Scorpions dig similar digs (which they dig, because they live in burrows, ya dig?). That’s according to a recent study that looked at the dwellings of three species of the predatory arachnid from three distinct locations. Scorpion burrows can vary widely in depth and complexity, but the study, published in The Science of Nature, found that across species and habitats, their homes tend to share some key features.
The researchers, led by Amanda Adams from Texas A&M University, used a clever technique to visually examine the architecture of scorpion abodes. First they carefully removed each scorpion and poured molten aluminum into their burrows. Then they dug up the resulting casts (which look like deformed metal reindeer horns) and 3D scanned them to create digital models. Using a computer program, they analyzed those models for similarities.

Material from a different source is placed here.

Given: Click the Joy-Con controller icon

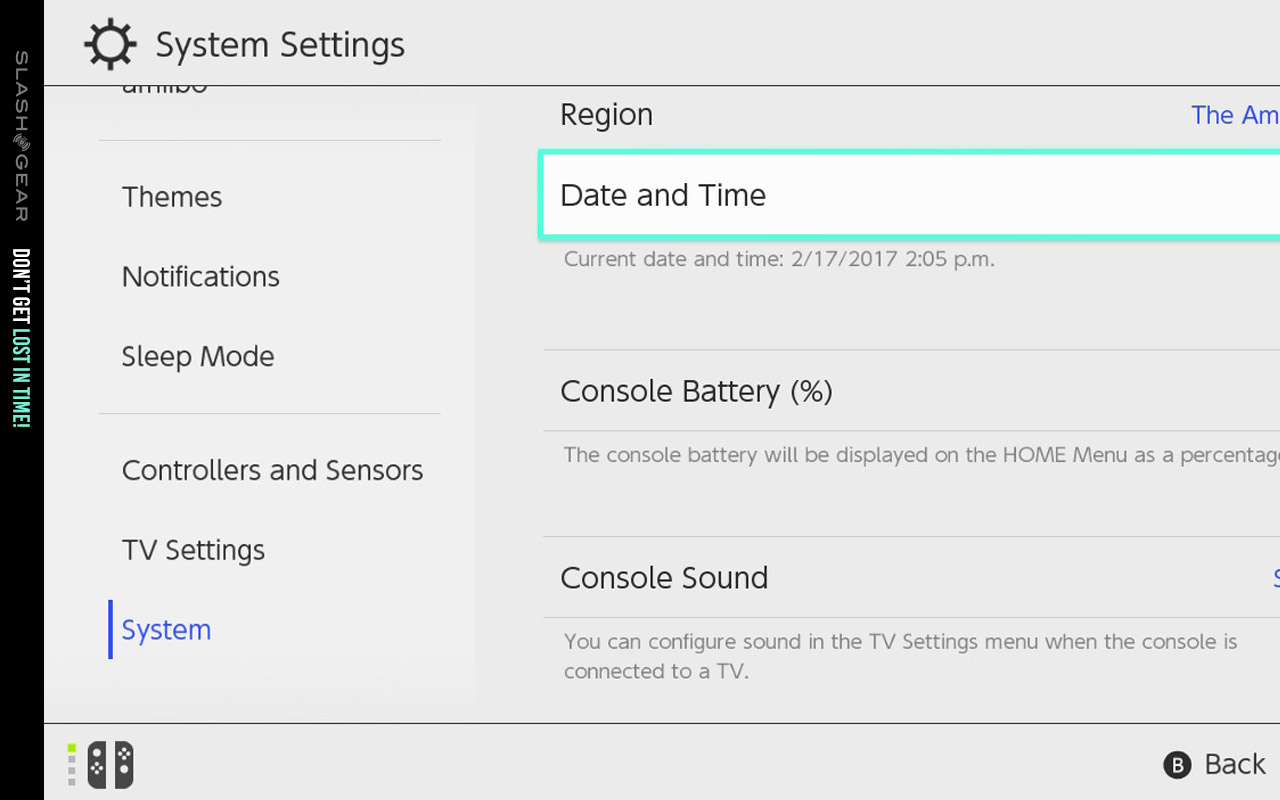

The research team noted three common features in the burrow structures: 1) A horizontal platform near the surface that acts as a lookout where the scorpion can mount attacks on unsuspecting pray, watch for predators, and flirt with passing members of the opposite sex. 2) A minimum of two zig-zags or spirals, probably for fooling predators or maintaining a comfortable air temperature. 3) A large chamber down at the end of the tunnel that serves as a master bedroom where the scorpion can mate, give birth, binge on Animal Planet, etc.
The burrows can be understood as part of the scorpions’ “extended physiology,” say the researchers, meaning they perform vital biological functions, just like their exoskeleton and that horrible thing at the end of their tails. The team hopes this study will help shed some light on the underground lives of the hundreds of burrow-dwelling scorpions around the world.